ヨーロッパのヴァリスカン造山帯の東端に位置するボヘミア地塊には高圧から超高圧変成作用を受けた変成岩類が産出する。地塊の中核部を占めるモルダヌビア帯の構造的最上位には、主に珪長質グラニュライトからなるGföhlユニットがあり、その中にザクロ石橄欖岩やエクロジャイトの岩塊が含まれ、それらの岩塊には超高圧条件(> 3.0GPa)を示すものがある(例えば、Medaris et al., 2005)。しかし、その母岩となる珪長質グラニュライトが経験した最高圧力条件は2.0 GPa程度であるとされている(例えば、Carswell & O’Brien, 1993)。こうした広域的に産出する珪長質変成岩とそれに含まれる超苦鉄質-苦鉄質変成岩の間に見られる推定圧力ギャップの問題は大陸衝突型造山帯で古くから議論されている。比較的新しい研究では、珪長質変成岩からも超高圧条件を示すコース石やダイヤモンドの存在が確認されており(例えば、Perraki & Faryad, 2014)、上述の推定圧力ギャップが本当に存在するか疑問が残るところである。
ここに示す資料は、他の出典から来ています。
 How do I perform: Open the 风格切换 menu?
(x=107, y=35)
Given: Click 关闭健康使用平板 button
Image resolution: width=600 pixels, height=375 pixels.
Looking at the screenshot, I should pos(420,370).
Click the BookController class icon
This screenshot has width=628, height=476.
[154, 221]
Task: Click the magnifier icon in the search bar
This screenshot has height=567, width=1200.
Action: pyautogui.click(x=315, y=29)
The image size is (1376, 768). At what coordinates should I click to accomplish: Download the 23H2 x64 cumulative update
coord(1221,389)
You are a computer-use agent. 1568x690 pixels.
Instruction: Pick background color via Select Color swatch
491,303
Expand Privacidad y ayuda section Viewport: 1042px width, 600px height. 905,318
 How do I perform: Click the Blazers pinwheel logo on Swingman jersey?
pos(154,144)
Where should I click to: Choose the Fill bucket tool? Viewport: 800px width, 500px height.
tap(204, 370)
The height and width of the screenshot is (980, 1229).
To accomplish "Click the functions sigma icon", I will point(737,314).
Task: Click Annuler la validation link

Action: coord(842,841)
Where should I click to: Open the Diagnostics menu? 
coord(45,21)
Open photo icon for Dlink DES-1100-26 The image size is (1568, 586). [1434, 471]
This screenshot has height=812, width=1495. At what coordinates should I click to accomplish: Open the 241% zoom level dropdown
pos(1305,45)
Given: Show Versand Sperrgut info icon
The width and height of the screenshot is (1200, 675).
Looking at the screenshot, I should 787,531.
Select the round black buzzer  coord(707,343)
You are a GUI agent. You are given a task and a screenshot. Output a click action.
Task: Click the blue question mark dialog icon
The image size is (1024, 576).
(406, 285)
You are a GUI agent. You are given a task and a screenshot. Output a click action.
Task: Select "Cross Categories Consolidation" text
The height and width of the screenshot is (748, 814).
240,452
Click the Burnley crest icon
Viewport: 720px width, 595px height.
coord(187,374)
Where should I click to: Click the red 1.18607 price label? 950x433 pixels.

  本研究では、チェコ共和国南部に位置するGföhlユニットに属すBlanský les岩体の南東部のPlešovice採石場(以降PVと略す)と中央部のZrcadlová Hut’採石場(以降ZHと略す)に産する珪長質グラニュライトの最高変成圧力条件の考察を行った。
 珪長質グラニュライトの主な構成鉱物はザクロ石、石英、斜長石、カリ長石、黒雲母、藍晶石、ジルコンである。PVの珪長質グラニュライト中のザクロ石は直径1mm未満の細粒なものが多い。一方、ZHの珪長質グラニュライトは直径5mm程の粗粒なザクロ石斑状変晶を多く含み、マトリクスには藍晶石の仮像と考えられるスピネル+斜長石のシンプレクタイト(Baldwin et al., 2015)も含む。
 ザクロ石の化学組成はPV中の珪長質グラニュライトのものはコアからリムにかけてFeが増加し、Mgが減少する後退型累帯構造をもっているが、ZHのザクロ石で粗粒なザクロ石はコアからリムにかけてFeが減少し、Mgが増加する昇温型累帯構造を示した。また、ZHのザクロ石はグロシュラー含有量が高く(Xgrs > 0.16)、PVのものは低い(Xgrs < 0.16)傾向がある。
 PVのマトリクス中の黒雲母のMg#は40-50付近であり、ザクロ石中の包有物は20-70と大きくばらつく。ZHのマトリクス中の黒雲母は60-70で、包有物の黒雲母は40-70にばらつく。どちらの黒雲母もフッ素と塩素を含む。PVでは、ザクロ石中の黒雲母のF量は0.2-1.2 apfu(総陽イオン価数=44において)であり、マトリクス中の黒雲母のF量は0.2-1.3 apfuである。Cl量はマトリクス中の粒子と包有物の両方とも0.03 apfu以下である。ZHでは、F量はマトリクス中の粒子と包有物の両方で0.1-0.8 apfuの範囲にわたり、Cl量はマトリクス中の黒雲母において0.02 apfu程度と少ないが、ザクロ石中の黒雲母では0.2-0.3 apfuと比較的多い。
 地質温度圧力推定には、Grt-Bt温度計とGrt-Ky-Qz-Pl圧力計を使用した。PVではザクロ石のコアとマトリクスの黒雲母、包有物の斜長石を用いると、約2.2-2.5GPa、1000-1200℃といった推定値が得られた。ZHでは粗粒な昇温型累帯構造を持つザクロ石のリム、マトリクスの黒雲母、包有物の斜長石の組成を使用して求めると、約2.3GPa、1050℃の推定温度圧力が得られた。
 PVでは昇温型累帯構造を持つザクロ石はなく、推定温度も1200℃近い高温が得られていることを考えると、PVの方がZHより高温にあった可能性がある。モデル系では黒雲母が不安定となる1000℃以上の温度が算出されているのは、FやClといった陰イオンが少なからず含まれていることで黒雲母が超高温でも安定となったためかもしれない。一方、算出された圧力は2.5GPa以下で超高圧条件には達しない値である。本研究地域の珪長質グラニュライトは超高圧条件まで達しないものの、それに近い高圧の変成作用を経験しているのだろう。

引用文献
Baldwin et al. (2015) J. Metamorphic Geol., 33, 311-330.
Carswell & O’Brien (1993) J. Petrol., 34, 427-459.  
Medaris et al. (2005) Lithos, 82, 1-23.  
Perraki & Faryad (2014) Lithos, 202-203, 157-166.